## Exercise prompt
Retype every line of the material below without changing a character, and leave the pictures out of your answer.

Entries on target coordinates
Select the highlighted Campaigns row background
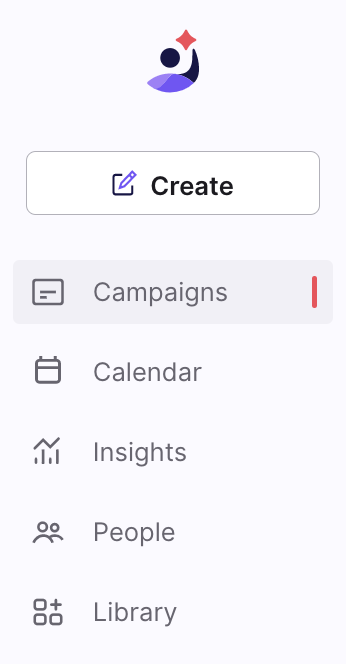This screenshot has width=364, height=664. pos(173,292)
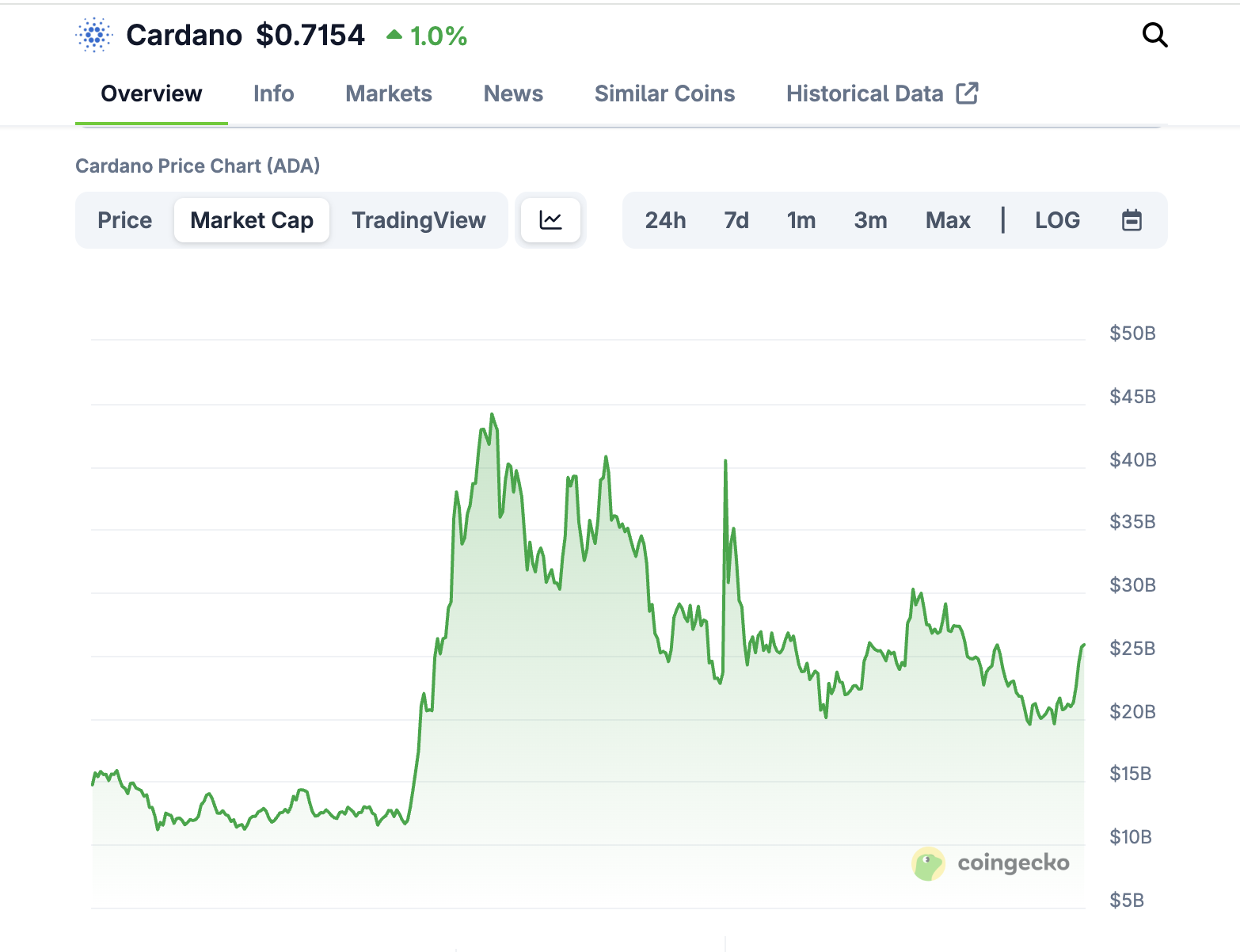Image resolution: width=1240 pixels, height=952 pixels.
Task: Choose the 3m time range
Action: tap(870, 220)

## Full answer
Select the highlighted Campaigns row background
This screenshot has width=364, height=664. pos(173,292)
Image resolution: width=1240 pixels, height=952 pixels.
Task: Choose the 3m time range
Action: tap(870, 220)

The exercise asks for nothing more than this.